» Assignment: Copy out everything from the start of the items below down to the line containing "projects-icon is located". Leave the pictures out.

[Collected data entries]
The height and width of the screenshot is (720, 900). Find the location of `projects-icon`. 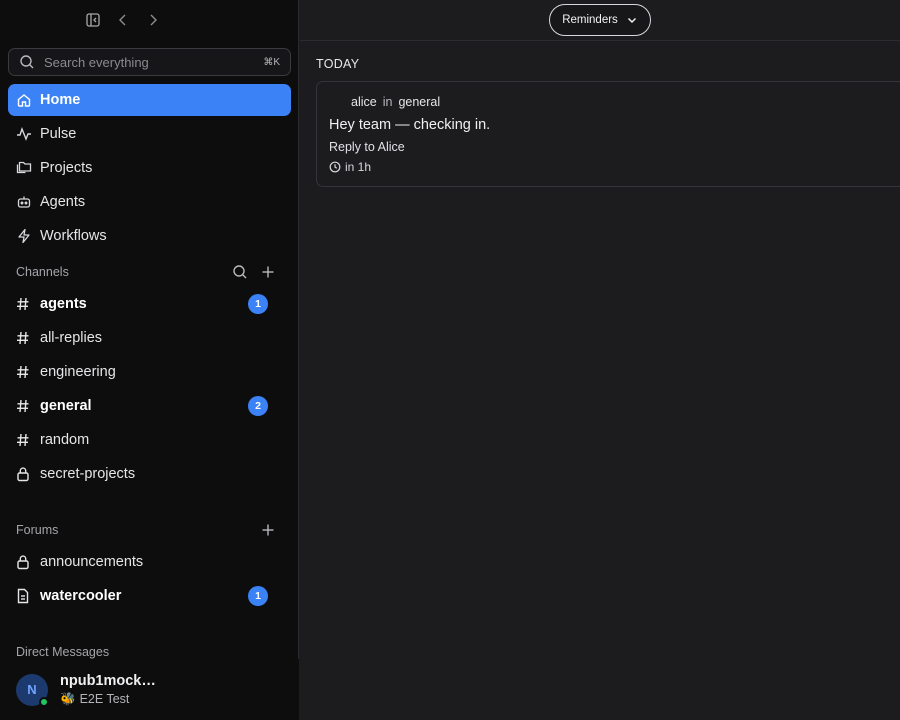

projects-icon is located at coordinates (24, 168).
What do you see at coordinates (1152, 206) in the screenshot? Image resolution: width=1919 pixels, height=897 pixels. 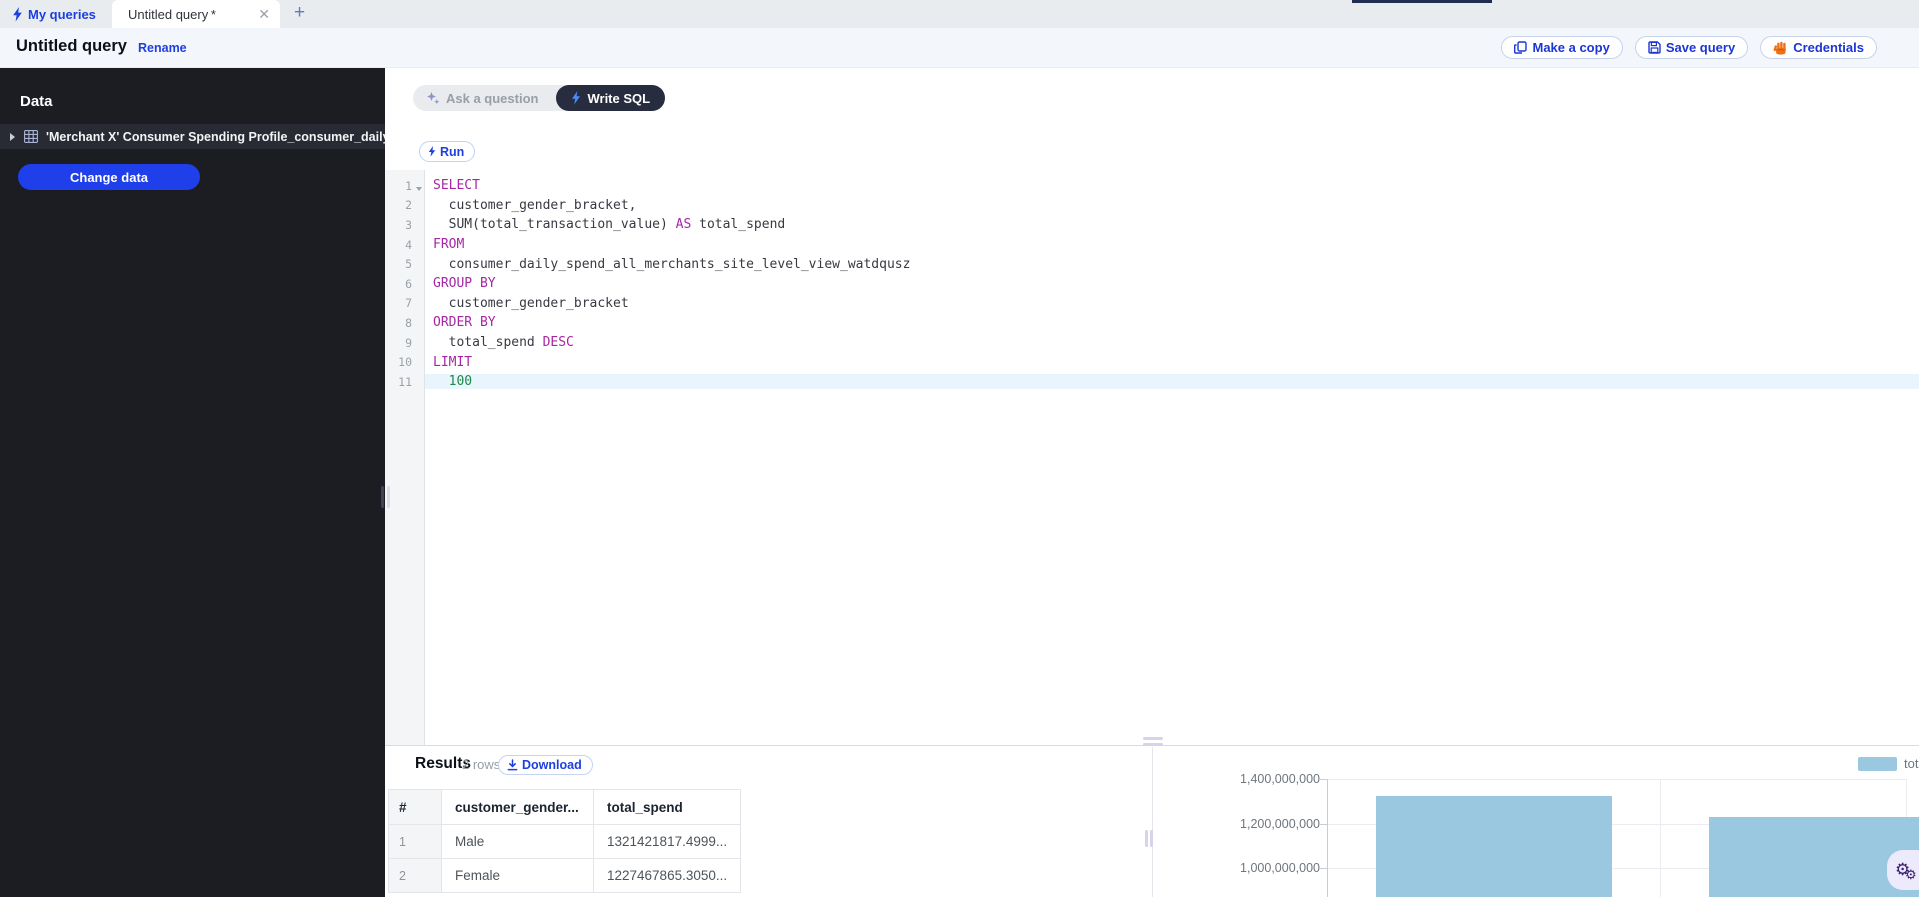 I see `code-line: 2 customer_gender_bracket,` at bounding box center [1152, 206].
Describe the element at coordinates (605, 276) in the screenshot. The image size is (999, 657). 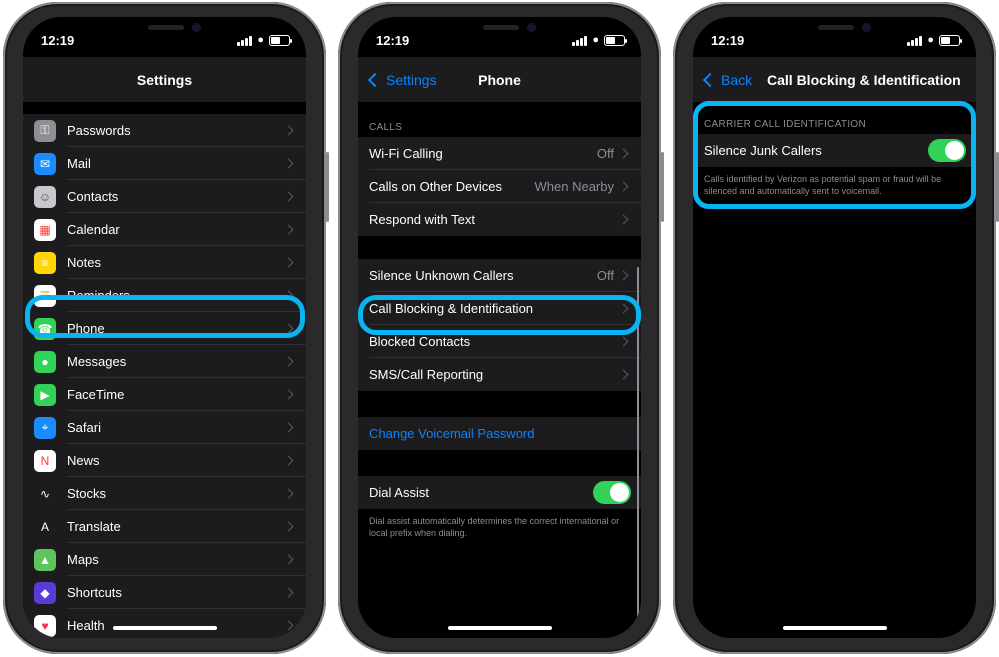
I see `row-value: Off` at that location.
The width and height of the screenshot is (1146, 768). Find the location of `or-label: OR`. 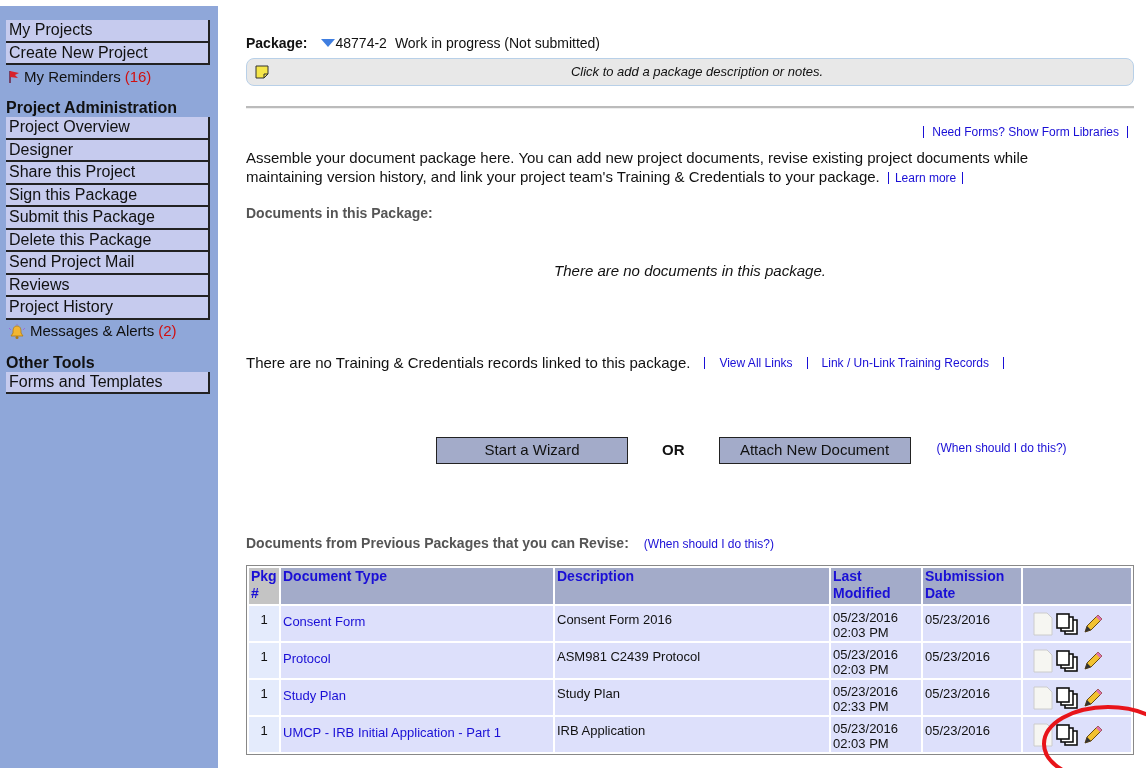

or-label: OR is located at coordinates (674, 450).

» Answer section:
The height and width of the screenshot is (720, 900). Find the location of `projects-icon`. 

projects-icon is located at coordinates (24, 168).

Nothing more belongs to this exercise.